Pour son voyage au Canada, l'âge du pape sera un avantage
Le pape François sera au Canada du 24 au 29 juillet 2022 pour un pèlerinage de guérison et de réconciliation. Pour ce voyage, l’âge avancé du pontife (85 ans) sera un atout auprès des peuples autochtones, dont la culture valorise la sagesse des «anciens».
Au Canada, le pape François devra sillonner un pays de près de 10 millions de km2. Au vu de sa mobilité précaire, ce voyage sera un défi.
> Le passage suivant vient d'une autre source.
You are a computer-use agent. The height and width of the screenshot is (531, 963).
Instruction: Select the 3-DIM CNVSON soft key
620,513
A Edmonton, Québec et Iqaluit, il marchera certainement accompagné de sa canne.
Mais ce qui pourrait être perçu comme une «faiblesse» pour des Occidentaux, devrait plutôt jouer en sa faveur auprès des peuples premiers du Canada. «Dans notre esprit et dans notre vision du monde, plus on vieillit, plus on devient précieux pour la communauté», explique au média américain Catholic News Service (CNS) Harry Lafond, diacre et ancien chef de la Première nation des Cris de Muskeg Lake (Saskatchewan). «Nous pensons simplement que l’âge aide à comprendre la vie sous un angle différent, ajoute le chercheur en éducation autochtone au St. Thomas More College de Saskatoon (Saskatchewan). Vous apportez cela aux générations qui vous suivent. Et les gens dépendent de cela. Ils comptent sur ces aînés pour fournir un leadership spirituel, une voie de sagesse sur la vie.»
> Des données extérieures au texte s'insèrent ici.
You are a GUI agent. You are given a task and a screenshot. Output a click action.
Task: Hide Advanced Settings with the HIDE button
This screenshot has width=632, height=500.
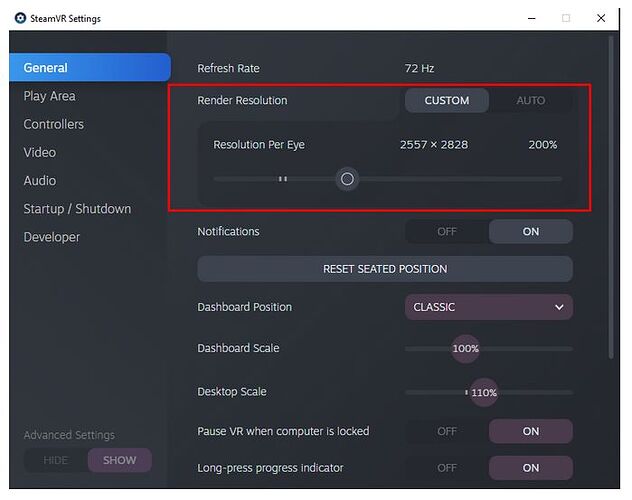click(x=56, y=460)
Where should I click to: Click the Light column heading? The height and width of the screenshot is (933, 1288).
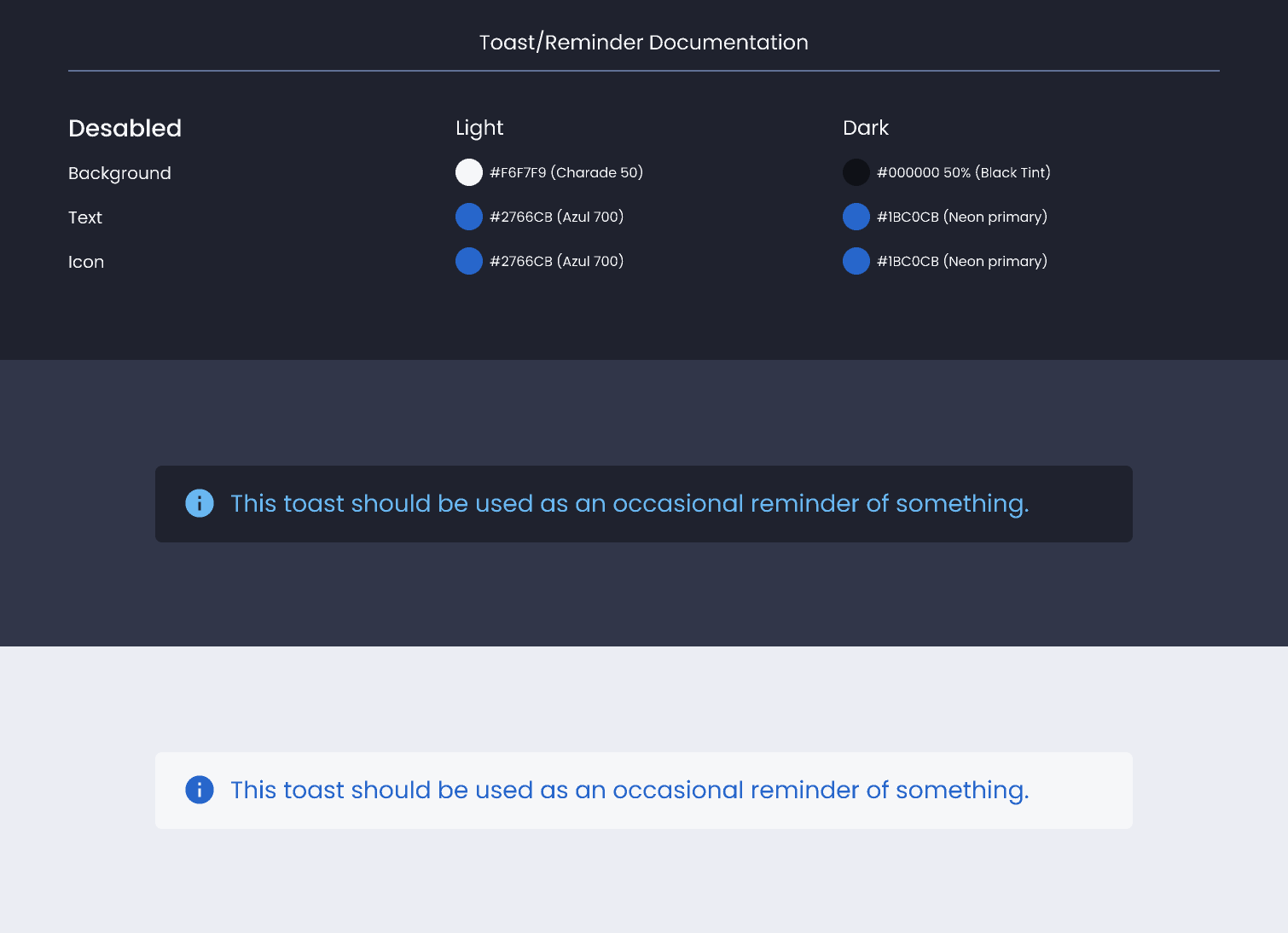click(479, 128)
La «blessure» ouverte des «pensionnats»
Ce statut «de sage» sera sûrement utile à François dans la réussite de sa mission de «réparation» en Amérique du Nord. La réconciliation entre l’Eglise, l’Etat canadien, et les peuplades natives passera en effet par sa crédibilité en tant que «chef» d’une Eglise résolue à changer de cap. Les autochtones seront convaincus par des discours, des gestes et des attitudes qui confirment que l’esprit «colonial» est désormais une relique du passé.
L’image de l’Eglise dans le pays a en effet été durement abîmée, ces dernières années par les affaires dites des «pensionnats autochtones». La découverte de tombes cachées aux alentours de certaines de ces institutions gérées par l’Eglise catholique a soulevé une vague d’indignation nationale et mondiale. Dans les siècles derniers, des milliers d’enfants autochtones ont été enlevés à leur famille pour être placés dans ces instituts à travers le pays. Un grand nombre y sont morts de privations, de négligence et de mauvais traitements.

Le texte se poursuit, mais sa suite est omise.